SNPI is een groot voorstander van de combinatie winstdeling en eigenaarschap middels certificaten van aandelen of echte aandelen. Uit onderzoeken blijkt dat deze combinatie van winstdeling met eigenaarschap (aandelen of certificaten van aandelen) de meeste effecten oplevert in een organisatie. Zowel voor wat betreft motivatie, het ontvangen van een bonus en het mede-eigenaar voelen, en de productiviteit van de onderneming. Zie ook het artikel van Poutsma en Kaarsemaker. Een winstdeling kijkt terug - beloont geleverde prestaties - en een aandelenregeling kijkt vooruit - stimuleert positief bijdragen - en creëert continuïteit.
Een ander vaker gekozen alternatief zijn winstbewijzen. Dit is een vorm van belonen, verpakt in een online-product en benoemd als aandelen, maar het zijn feitelijk geen aandelen. Winstbewijzen zijn contracten waarin de medewerker het recht op een deel van de winst koopt. Er zijn weinig rechten aan verbonden en zeker niet de rechten van een aandeelhouder. Invoeren is inderdaad gemakkelijk en kan zonder tussenkomst van een notaris of waardeerder. Winstbewijzen zijn dus een vrij ingewikkelde vorm van winstdeling. Als we kijken naar het mogelijke effect voor de onderneming dan is per saldo de toegevoegde waarde gering. Het is een vorm die gericht is op het verleden en ingewikkeld is voor medewerkers. Zij worden op geen enkele manier feitelijk aandeelhouders, dus het is ook geen oplossing voor ondernemers en partners die in de toekomst de onderneming willen overdragen en de aandelen aan het personeel willen verkopen. Er wordt op helemaal niet voorgesorteerd op medewerkersaandeelhouders die de aandelen kunnen overnemen.
Als je naar deze nieuwe vormen van financiële participatie kijkt, hebben zij niet dezelfde eigenschappen als echte aandelen en certificaten van aandelen met een mate van zeggenschap.
De ogenschijnlijke complexiteit van een aandelenplan schrikt mensen af, maar juist het goed moeten nadenken over een regeling en aansluitend goed inbedden in het HR-beleid en de organisatie, maakt aandeelhouderschap via aandelen of certificaten van aandelen juist een model met de meeste effecten.

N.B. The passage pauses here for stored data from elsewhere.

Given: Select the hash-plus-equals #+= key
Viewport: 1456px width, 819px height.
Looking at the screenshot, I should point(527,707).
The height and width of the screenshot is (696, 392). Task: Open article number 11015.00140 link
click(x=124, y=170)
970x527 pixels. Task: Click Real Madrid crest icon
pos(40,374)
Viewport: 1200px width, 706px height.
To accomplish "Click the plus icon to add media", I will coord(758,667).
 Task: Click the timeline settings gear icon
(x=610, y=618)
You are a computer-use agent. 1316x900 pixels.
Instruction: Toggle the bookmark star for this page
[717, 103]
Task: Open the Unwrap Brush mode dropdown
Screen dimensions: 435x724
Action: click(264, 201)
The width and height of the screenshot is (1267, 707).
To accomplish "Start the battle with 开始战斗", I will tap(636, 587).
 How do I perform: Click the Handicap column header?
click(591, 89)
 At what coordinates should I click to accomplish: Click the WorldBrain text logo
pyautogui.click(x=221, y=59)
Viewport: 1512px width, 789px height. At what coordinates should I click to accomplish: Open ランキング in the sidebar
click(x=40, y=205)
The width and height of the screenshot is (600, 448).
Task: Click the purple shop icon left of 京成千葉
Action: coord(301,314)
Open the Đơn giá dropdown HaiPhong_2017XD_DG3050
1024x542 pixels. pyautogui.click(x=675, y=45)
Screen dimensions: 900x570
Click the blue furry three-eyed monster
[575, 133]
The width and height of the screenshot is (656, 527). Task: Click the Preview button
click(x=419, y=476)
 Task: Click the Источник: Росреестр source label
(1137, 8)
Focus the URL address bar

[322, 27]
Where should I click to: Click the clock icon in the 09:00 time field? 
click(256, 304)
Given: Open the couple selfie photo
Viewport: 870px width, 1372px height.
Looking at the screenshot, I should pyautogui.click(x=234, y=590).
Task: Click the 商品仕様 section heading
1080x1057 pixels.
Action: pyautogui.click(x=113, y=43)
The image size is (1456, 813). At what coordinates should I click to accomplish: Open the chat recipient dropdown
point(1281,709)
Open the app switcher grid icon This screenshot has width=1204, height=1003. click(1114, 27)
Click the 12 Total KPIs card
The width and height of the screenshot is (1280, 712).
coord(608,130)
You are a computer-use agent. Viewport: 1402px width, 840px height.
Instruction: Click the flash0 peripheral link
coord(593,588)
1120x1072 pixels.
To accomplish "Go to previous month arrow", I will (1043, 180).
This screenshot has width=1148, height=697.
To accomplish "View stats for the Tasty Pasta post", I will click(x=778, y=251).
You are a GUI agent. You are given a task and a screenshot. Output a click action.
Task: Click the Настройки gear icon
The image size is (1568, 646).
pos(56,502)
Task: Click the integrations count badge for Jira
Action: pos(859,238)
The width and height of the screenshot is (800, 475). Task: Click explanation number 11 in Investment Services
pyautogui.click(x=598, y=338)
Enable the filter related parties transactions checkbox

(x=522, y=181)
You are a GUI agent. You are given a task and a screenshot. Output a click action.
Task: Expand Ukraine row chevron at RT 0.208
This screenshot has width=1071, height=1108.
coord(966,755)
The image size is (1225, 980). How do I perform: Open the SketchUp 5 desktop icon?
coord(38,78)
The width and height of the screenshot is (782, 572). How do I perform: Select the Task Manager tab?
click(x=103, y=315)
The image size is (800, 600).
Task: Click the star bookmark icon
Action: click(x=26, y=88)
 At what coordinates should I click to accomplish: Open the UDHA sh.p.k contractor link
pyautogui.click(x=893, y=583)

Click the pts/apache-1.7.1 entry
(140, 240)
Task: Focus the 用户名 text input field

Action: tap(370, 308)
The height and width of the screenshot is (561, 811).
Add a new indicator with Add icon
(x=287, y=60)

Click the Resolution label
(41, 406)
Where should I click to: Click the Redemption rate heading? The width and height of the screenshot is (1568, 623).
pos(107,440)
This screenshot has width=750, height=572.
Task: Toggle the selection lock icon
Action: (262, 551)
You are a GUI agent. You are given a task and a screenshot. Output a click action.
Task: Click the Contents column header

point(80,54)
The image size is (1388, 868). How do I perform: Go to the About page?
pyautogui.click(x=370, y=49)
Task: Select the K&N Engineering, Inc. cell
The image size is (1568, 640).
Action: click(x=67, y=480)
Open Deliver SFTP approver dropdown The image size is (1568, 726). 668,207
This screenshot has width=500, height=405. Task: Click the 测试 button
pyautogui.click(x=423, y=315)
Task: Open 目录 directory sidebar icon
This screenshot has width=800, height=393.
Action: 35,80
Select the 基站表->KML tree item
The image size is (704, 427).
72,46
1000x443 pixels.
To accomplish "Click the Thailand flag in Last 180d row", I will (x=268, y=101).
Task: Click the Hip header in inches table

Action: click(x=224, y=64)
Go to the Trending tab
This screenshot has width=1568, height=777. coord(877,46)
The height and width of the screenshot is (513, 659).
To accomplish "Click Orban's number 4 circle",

Hoe meer tijd en energie je in een participatieregeling stopt, hoe groter de effecten zullen zijn op de werkvloer. Medewerkers weten namelijk heel snel het verschil tussen echt eigenaarschap met inspraak en invloed en schijn-eigenaarschap, waarbij zij, als puntje bij paaltje komt, niets te zeggen hebben en waar de ondernemer alleen de lusten wil en niet de lasten.